## ABOUT THIS EXERCISE
Please copy every line below that contains the string "will".

[Stored data]
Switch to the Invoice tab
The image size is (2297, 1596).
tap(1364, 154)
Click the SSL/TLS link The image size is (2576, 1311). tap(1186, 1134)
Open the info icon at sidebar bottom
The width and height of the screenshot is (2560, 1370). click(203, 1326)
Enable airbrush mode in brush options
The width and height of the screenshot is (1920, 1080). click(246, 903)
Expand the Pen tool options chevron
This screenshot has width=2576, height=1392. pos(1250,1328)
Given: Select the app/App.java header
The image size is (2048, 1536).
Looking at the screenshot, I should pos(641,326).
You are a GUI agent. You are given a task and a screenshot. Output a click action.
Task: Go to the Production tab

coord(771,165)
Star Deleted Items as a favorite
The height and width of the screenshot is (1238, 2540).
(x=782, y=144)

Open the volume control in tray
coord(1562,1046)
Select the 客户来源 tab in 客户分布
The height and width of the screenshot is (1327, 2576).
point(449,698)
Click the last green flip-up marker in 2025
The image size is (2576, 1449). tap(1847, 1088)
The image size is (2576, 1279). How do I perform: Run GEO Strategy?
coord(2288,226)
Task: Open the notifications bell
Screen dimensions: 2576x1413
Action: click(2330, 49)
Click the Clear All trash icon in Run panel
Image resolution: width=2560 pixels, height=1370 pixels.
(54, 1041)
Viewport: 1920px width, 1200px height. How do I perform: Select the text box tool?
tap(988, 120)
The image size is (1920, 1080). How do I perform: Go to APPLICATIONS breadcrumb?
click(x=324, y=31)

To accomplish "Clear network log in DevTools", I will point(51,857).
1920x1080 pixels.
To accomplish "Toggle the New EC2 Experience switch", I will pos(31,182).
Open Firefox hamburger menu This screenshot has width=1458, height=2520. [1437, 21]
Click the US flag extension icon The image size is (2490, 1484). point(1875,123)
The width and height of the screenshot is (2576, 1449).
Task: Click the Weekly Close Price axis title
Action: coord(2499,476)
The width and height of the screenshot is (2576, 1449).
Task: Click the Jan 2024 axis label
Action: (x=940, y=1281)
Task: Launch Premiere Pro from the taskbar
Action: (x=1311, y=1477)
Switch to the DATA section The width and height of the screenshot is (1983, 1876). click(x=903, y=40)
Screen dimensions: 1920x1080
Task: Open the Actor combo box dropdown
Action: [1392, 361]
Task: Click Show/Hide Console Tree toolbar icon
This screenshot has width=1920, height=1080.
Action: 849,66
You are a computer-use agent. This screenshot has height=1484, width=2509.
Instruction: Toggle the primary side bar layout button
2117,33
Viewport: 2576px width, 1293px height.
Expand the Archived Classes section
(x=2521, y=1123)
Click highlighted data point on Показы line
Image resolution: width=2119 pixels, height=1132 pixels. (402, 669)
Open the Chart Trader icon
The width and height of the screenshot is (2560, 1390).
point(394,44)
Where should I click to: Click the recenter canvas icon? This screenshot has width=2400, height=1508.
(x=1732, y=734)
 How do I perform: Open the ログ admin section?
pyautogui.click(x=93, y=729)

## WRITTEN ANSWER
To accomplish "Clear network log in DevTools", I will point(51,857).
To accomplish "Toggle the New EC2 Experience switch", I will pos(31,182).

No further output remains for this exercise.